TASK ITEM:
The job is to output each record again, character for character.

[Collected data]
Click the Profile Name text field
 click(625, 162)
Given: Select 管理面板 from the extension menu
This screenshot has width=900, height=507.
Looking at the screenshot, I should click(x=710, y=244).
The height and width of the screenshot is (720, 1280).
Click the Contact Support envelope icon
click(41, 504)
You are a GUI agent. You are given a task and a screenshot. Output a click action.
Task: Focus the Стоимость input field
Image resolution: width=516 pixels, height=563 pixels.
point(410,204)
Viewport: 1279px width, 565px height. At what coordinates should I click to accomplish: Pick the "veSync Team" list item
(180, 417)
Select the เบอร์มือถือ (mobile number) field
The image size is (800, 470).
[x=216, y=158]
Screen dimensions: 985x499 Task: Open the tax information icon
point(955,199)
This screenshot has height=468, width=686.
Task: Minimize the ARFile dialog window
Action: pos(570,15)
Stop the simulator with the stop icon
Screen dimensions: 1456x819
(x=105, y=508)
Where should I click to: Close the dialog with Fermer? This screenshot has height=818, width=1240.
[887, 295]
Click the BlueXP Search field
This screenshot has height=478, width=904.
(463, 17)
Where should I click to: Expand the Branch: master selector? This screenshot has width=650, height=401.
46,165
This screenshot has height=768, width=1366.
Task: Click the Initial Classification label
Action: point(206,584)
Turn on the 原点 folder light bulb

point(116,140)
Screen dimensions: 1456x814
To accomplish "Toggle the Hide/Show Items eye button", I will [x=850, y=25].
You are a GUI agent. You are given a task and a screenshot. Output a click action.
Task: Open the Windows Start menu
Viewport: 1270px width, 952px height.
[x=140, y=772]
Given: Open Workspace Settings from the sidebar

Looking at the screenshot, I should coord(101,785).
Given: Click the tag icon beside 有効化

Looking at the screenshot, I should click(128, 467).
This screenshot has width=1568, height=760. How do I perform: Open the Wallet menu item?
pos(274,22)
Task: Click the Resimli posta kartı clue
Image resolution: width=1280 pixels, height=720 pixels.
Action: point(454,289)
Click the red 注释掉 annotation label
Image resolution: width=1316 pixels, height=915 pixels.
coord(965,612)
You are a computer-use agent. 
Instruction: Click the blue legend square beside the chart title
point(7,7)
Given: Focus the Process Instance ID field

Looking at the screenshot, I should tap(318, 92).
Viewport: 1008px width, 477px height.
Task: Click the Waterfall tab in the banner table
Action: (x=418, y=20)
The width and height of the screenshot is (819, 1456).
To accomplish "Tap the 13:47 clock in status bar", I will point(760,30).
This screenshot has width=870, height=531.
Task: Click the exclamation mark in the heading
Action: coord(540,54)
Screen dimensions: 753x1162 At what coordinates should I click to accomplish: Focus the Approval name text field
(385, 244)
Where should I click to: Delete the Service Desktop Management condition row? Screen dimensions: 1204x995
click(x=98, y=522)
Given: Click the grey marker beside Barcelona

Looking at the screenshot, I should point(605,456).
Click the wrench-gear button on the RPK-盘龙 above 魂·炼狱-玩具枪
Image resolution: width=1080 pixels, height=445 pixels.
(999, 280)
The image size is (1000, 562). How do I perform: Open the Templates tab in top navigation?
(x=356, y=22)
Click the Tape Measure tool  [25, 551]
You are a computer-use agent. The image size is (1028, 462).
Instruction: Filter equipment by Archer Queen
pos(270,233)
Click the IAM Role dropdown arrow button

REPLY:
Click the Profile Name text field
 click(625, 162)
Given: Select 管理面板 from the extension menu
This screenshot has width=900, height=507.
Looking at the screenshot, I should click(x=710, y=244).
The height and width of the screenshot is (720, 1280).
Click the Contact Support envelope icon
click(41, 504)
You are a GUI agent. You are given a task and a screenshot. Output a click action.
Task: Focus the Стоимость input field
Image resolution: width=516 pixels, height=563 pixels.
point(410,204)
Viewport: 1279px width, 565px height. At what coordinates should I click to accomplish: Pick the "veSync Team" list item
(180, 417)
Select the เบอร์มือถือ (mobile number) field
The image size is (800, 470).
[x=216, y=158]
Screen dimensions: 985x499 Task: Open the tax information icon
point(955,199)
This screenshot has height=468, width=686.
Task: Minimize the ARFile dialog window
Action: pos(570,15)
Stop the simulator with the stop icon
Screen dimensions: 1456x819
(x=105, y=508)
Where should I click to: Close the dialog with Fermer? This screenshot has height=818, width=1240.
[887, 295]
Click the BlueXP Search field
This screenshot has height=478, width=904.
(463, 17)
Where should I click to: Expand the Branch: master selector? This screenshot has width=650, height=401.
46,165
This screenshot has height=768, width=1366.
Task: Click the Initial Classification label
Action: point(206,584)
Turn on the 原点 folder light bulb

point(116,140)
Screen dimensions: 1456x814
To accomplish "Toggle the Hide/Show Items eye button", I will [x=850, y=25].
You are a GUI agent. You are given a task and a screenshot. Output a click action.
Task: Open the Windows Start menu
Viewport: 1270px width, 952px height.
[x=140, y=772]
Given: Open Workspace Settings from the sidebar

Looking at the screenshot, I should coord(101,785).
Given: Click the tag icon beside 有効化

Looking at the screenshot, I should click(128, 467).
This screenshot has width=1568, height=760. How do I perform: Open the Wallet menu item?
pos(274,22)
Task: Click the Resimli posta kartı clue
Image resolution: width=1280 pixels, height=720 pixels.
Action: point(454,289)
Click the red 注释掉 annotation label
Image resolution: width=1316 pixels, height=915 pixels.
coord(965,612)
You are a computer-use agent. 
Instruction: Click the blue legend square beside the chart title
point(7,7)
Given: Focus the Process Instance ID field

Looking at the screenshot, I should tap(318, 92).
Viewport: 1008px width, 477px height.
Task: Click the Waterfall tab in the banner table
Action: (x=418, y=20)
The width and height of the screenshot is (819, 1456).
To accomplish "Tap the 13:47 clock in status bar", I will point(760,30).
This screenshot has width=870, height=531.
Task: Click the exclamation mark in the heading
Action: coord(540,54)
Screen dimensions: 753x1162 At what coordinates should I click to accomplish: Focus the Approval name text field
(385, 244)
Where should I click to: Delete the Service Desktop Management condition row? Screen dimensions: 1204x995
click(x=98, y=522)
Given: Click the grey marker beside Barcelona

Looking at the screenshot, I should point(605,456).
Click the wrench-gear button on the RPK-盘龙 above 魂·炼狱-玩具枪
Image resolution: width=1080 pixels, height=445 pixels.
(999, 280)
The image size is (1000, 562). How do I perform: Open the Templates tab in top navigation?
(x=356, y=22)
Click the Tape Measure tool  [25, 551]
You are a computer-use agent. The image size is (1028, 462).
Instruction: Filter equipment by Archer Queen
pos(270,233)
Click the IAM Role dropdown arrow button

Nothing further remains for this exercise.